I wrote on this blog repeatedly about the unjust suspension of an African-American #JudgeOluStevens from Kentucky who was trying to assert the law and fight racism in criminal proceedings, see my blogs here, here and here.

My blogs were posted in April of this year, 2016.

On May 23, 2016, the U.S. Supreme Court overturned a death sentence from Georgia to an African American man made by an all-white jury, specifically because the prosecution behaved in the exact same manner as the prosecution behaved in Kentucky - struck every African American potential juror from the jury panel.

Judge Olu Stevens rectified that behavior by the only way possible, in fact, by the same way as the U.S. Supreme Court did - at the last level of litigation, by ordering the case with such flawed jury selection to a new trial and then, after the case concluded, going public about prosecutorial misconduct in the case.

Judge Olu Stevens should be commended, not disciplined, for not only doing justice for the criminal defendant, but also for saving Kentucky taxpayers thousands, if not millions of dollars in litigation cost and preventing the need of going to the U.S. Supreme Court after the conviction of African American defendants by all-white juries hand-picked by a white prosecutor.

By the way, the only black justice on the U.S. Supreme Court dissented.  Yet, being black does not gives you a right to uphold racist injustice against your own people.  Fortunately, the rest of the court disagreed with "justice" Thomas.

As the New York Times reports it, there was no doubt that striking the black jurors - and seeking the death penalty against an African American man - were racially motivated decisions:

"In notes that did not surface until decades later, prosecutors marked the names of black prospective jurors with a B and highlighted those names in green.
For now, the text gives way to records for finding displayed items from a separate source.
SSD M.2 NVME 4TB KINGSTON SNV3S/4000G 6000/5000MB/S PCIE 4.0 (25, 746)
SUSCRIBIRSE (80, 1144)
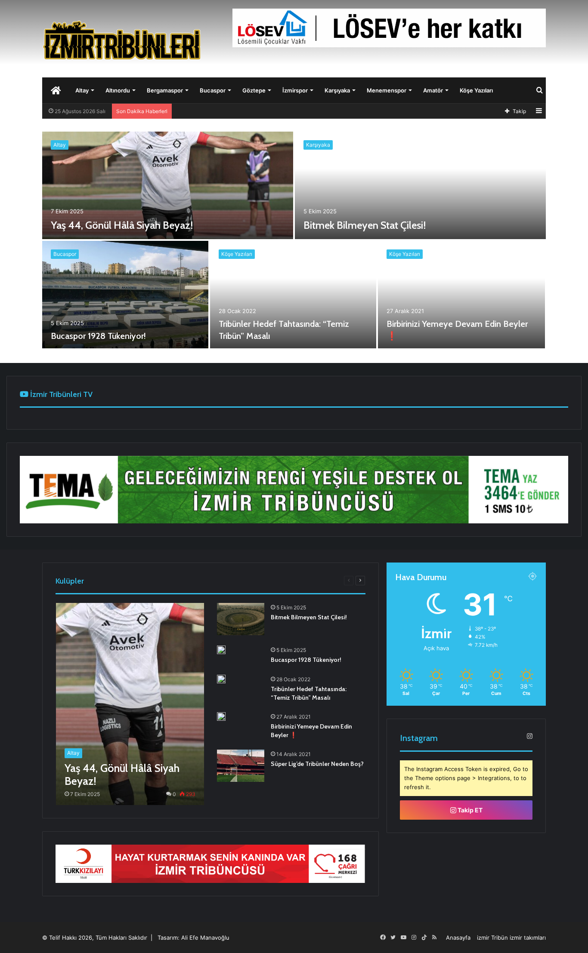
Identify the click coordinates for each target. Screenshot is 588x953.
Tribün (499, 937)
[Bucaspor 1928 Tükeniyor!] (125, 294)
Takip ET (469, 810)
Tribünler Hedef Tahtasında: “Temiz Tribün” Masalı (309, 693)
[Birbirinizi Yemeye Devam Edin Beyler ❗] (461, 294)
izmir (483, 937)
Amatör (433, 90)
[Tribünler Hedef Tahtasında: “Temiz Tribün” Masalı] (293, 294)
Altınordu (117, 90)
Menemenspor (386, 90)
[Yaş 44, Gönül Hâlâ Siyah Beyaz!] (167, 185)
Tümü (109, 580)
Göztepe (254, 90)
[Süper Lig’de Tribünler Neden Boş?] (240, 766)
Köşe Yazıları (476, 90)
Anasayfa (458, 937)
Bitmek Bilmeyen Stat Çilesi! (364, 225)
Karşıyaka (337, 90)
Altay (82, 90)
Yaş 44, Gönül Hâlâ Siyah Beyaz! (122, 225)
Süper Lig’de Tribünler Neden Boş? (317, 764)
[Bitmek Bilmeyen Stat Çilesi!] (420, 185)
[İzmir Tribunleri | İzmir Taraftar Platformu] (121, 39)
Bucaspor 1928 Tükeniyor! (98, 336)
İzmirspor (295, 90)
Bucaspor (213, 90)
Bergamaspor (165, 90)
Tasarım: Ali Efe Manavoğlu (193, 937)
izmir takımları (528, 937)
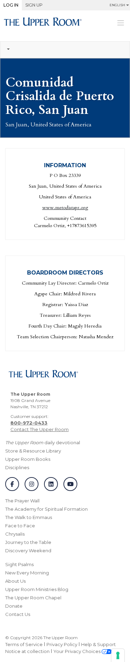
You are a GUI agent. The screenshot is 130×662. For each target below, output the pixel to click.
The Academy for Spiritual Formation (46, 509)
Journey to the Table (28, 542)
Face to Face (20, 525)
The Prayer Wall (22, 500)
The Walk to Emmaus (28, 517)
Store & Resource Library (33, 451)
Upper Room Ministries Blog (36, 589)
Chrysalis (15, 534)
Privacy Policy (61, 644)
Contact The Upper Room (39, 429)
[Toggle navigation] (120, 22)
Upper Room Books (27, 459)
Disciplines (17, 467)
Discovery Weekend (28, 550)
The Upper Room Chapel (33, 597)
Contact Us (17, 614)
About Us (15, 581)
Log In (10, 5)
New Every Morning (27, 572)
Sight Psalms (19, 564)
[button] (65, 49)
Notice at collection (27, 651)
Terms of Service (24, 644)
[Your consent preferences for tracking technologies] (117, 655)
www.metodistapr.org (65, 207)
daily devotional (42, 442)
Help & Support (98, 644)
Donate (14, 606)
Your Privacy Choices (77, 651)
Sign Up (34, 5)
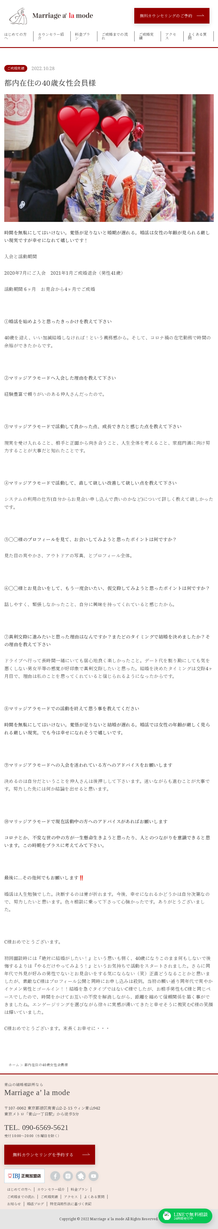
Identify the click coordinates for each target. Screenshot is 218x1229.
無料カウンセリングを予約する (43, 1154)
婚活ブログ (35, 1204)
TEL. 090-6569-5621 (36, 1127)
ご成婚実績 (146, 36)
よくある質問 (197, 36)
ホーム (14, 1064)
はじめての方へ (15, 36)
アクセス (170, 36)
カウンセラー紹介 (51, 36)
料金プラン (82, 36)
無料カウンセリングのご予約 (166, 15)
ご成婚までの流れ (115, 36)
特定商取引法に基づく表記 (70, 1204)
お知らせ (14, 1204)
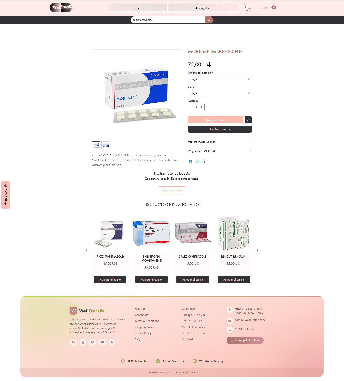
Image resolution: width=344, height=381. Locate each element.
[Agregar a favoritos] (248, 119)
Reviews (6, 195)
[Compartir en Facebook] (190, 161)
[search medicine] (209, 19)
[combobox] (220, 79)
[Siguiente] (257, 250)
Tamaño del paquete (200, 72)
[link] (248, 7)
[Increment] (201, 107)
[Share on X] (204, 161)
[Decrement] (191, 107)
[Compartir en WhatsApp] (197, 161)
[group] (172, 250)
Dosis (192, 86)
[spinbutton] (196, 107)
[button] (201, 8)
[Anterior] (86, 250)
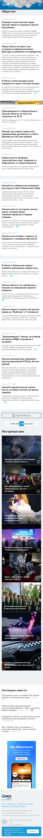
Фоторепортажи (13, 431)
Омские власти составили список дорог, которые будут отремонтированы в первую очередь (19, 213)
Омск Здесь (8, 5)
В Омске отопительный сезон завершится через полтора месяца (21, 82)
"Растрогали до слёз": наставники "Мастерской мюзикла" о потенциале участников (20, 696)
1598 (12, 424)
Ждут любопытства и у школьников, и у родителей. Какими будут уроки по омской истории (19, 729)
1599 (17, 424)
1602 (30, 424)
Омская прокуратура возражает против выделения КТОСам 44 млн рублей (20, 361)
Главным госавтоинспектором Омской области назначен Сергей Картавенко (20, 25)
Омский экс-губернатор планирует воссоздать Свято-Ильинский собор (21, 187)
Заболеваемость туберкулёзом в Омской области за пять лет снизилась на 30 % (19, 114)
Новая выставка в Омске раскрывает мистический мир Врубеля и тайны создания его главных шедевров (21, 708)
They circled the word “black” where potential jurors had noted their race on questionnaires.

They ranked those prospective jurors in case “it comes down to having to pick one of the black jurors,” as the prosecution’s investigator put it in a draft affidavit at the time. In the end, prosecutors struck all four black potential jurors.
After Mr. Foster was convicted, Stephen Lanier, the lead prosecutor, urged the all-white jury to impose a death sentence to “deter other people out there in the projects.” The jury did so."

Now that the majority decision in Foster v Chatman is in, I wonder whether Kentucky disciplinary authorities will obey the precedent and restore Judge Olu Stevens to the bench, with apologies - because Judge Stevens' only "fault" was that he tried to uphold the law.

All that Kentucky disciplinary authorities have to do now - a very difficult decision in a racist criminal justice system, I bet - is to uphold the law, and the new precedent of the U.S. Supreme Court, too.  And to do justice to Judge Olu Stevens.